ABOUT THIS TASK: Given the records below, would you repeat exactly the lines that begin at the one containing "How do I perform: Edit" and end at the one containing "Where should I", inclusive?

-- INFORMATION GIVEN follows --

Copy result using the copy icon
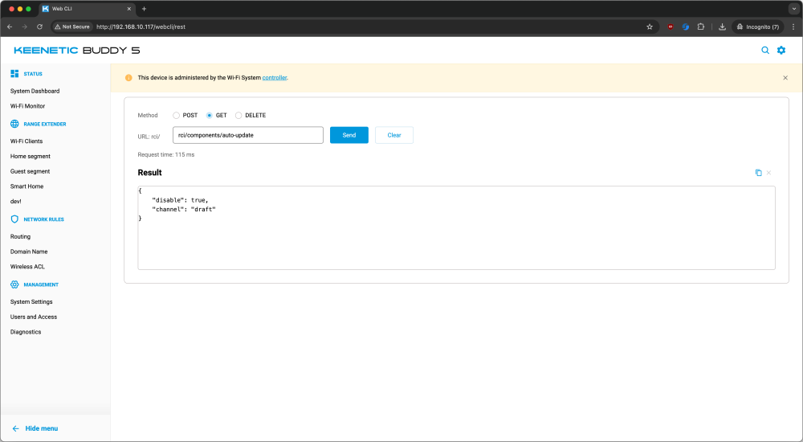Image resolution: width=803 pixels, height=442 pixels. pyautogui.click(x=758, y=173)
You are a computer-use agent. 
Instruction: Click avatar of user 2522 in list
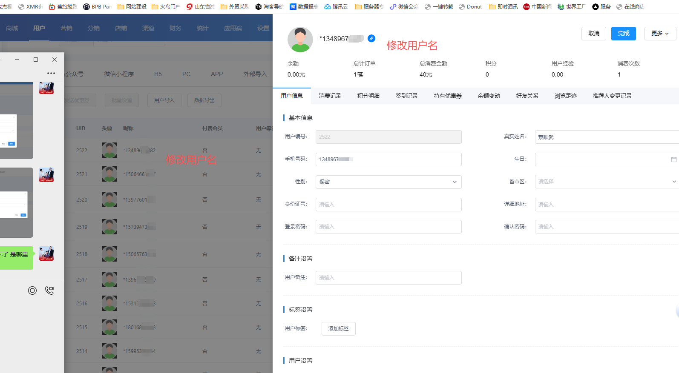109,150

-- INFORMATION GIVEN concluded --
-- INFORMATION GIVEN follows --

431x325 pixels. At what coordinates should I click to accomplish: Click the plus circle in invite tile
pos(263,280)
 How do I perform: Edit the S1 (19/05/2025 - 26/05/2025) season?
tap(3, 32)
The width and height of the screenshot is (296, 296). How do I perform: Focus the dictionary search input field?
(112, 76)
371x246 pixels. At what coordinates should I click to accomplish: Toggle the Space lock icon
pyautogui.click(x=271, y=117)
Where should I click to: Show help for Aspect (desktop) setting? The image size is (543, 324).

-- INFORMATION GIVEN concluded --
-- INFORMATION GIVEN follows --

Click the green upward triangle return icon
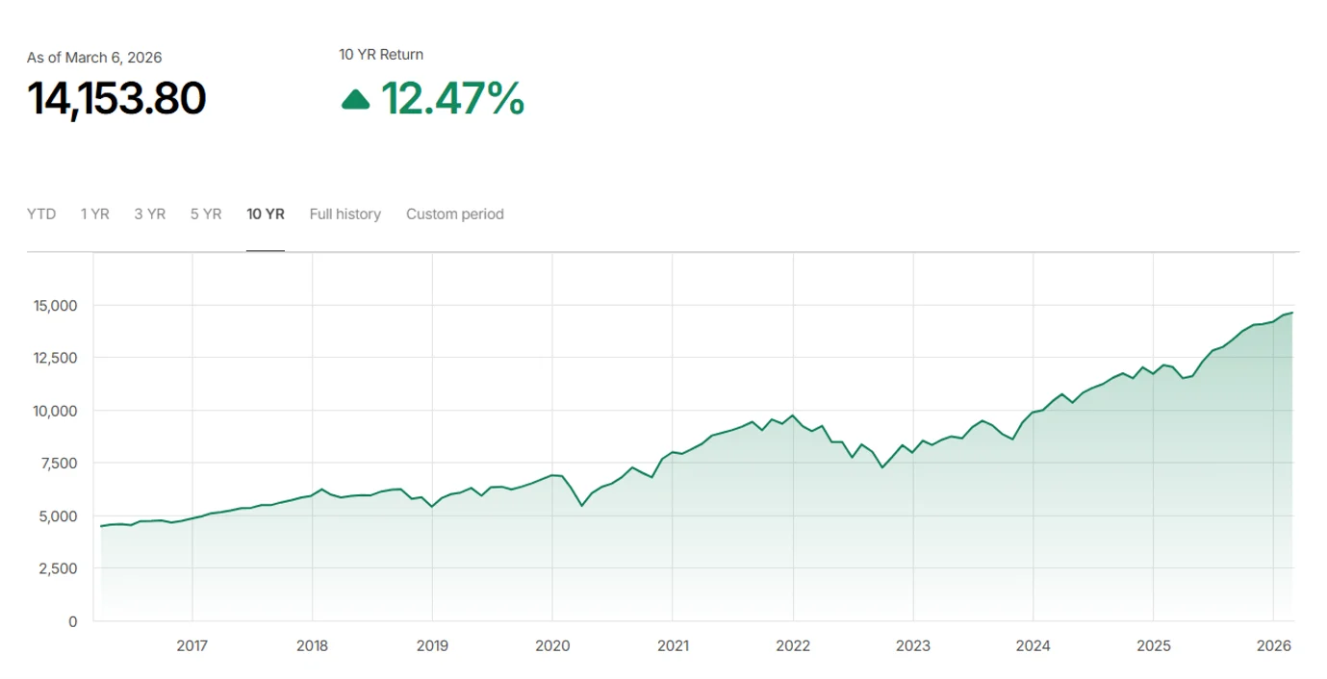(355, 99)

-- INFORMATION GIVEN concluded --

ANSWER SECTION:
 How do I perform: Edit the S1 (19/05/2025 - 26/05/2025) season?
tap(3, 32)
The width and height of the screenshot is (296, 296). How do I perform: Focus the dictionary search input field?
(112, 76)
371x246 pixels. At what coordinates should I click to accomplish: Toggle the Space lock icon
pyautogui.click(x=271, y=117)
Where should I click to: Show help for Aspect (desktop) setting? The image size is (543, 324).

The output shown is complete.